Sorry, but the compilers of this data could do a better job with its timeliness. Today's report covers the month of October (do you remember when?…)! As we exit Q4 and prepare to enter the first quarter of 2010, the press release from Water Street is talking about the start of the last period. Oh MaGoo, you've done it again…

Anyway, way back in October, prices improved at a less rapid rate when compared to ancient September. Prices were still lower than the prior year period, but less lower than in September. The 10-City Composite was off 6.4% when matched against last October (that's in 2008), while the 20-City measuring stick slipped 7.3%. Only seven of 20 metro regions posted month-to-month gains; that's a marked deterioration of the rate and breadth of improvement. Those seven cities include: Detroit, Los Angeles, Phoenix, Portland, San Diego (gosh I love it there), San Francisco and Seattle.

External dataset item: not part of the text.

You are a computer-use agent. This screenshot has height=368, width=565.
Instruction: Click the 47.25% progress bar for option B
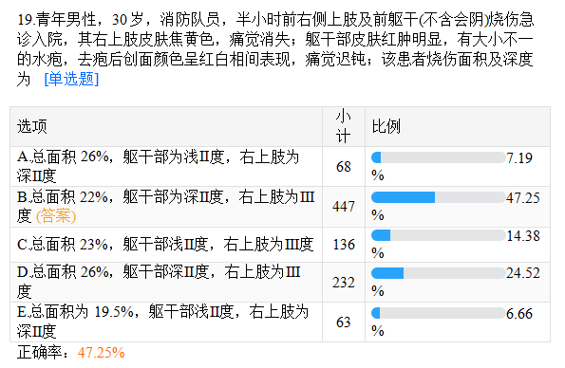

As we recall those lazy summer/early fall days (foggy as it may be), we know the pending expiration of the First-Time Homebuyer Tax Credit led a mass rush of Americans to enter into home purchase agreements in September, with a resulting counter-slippage in October. That seems to explain the change pricing here as well.

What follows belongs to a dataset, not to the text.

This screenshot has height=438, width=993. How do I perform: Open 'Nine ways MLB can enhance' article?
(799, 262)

A representative of the measuring organization cautions in the press release against looking for a double-dip in pricing, since Fed policy is consistent and favorable now, versus a comparable period in the early '80s when a dramatic shift in Fed policy led prices to drop twice. We caution though, that market anticipation of future inflation is intensifying, and market sentiment may matter as much or more than actual Fed policy, and may precede it.

For now, we expect the most important market takeaway will be that we appear en route toward year-over-year price stabilization. Still the pace is slowing, and seems unreliable, especially if we remove the crutches of government stimulus. The latest extension of the homebuyer tax credit is set to expire in the first half of 2010.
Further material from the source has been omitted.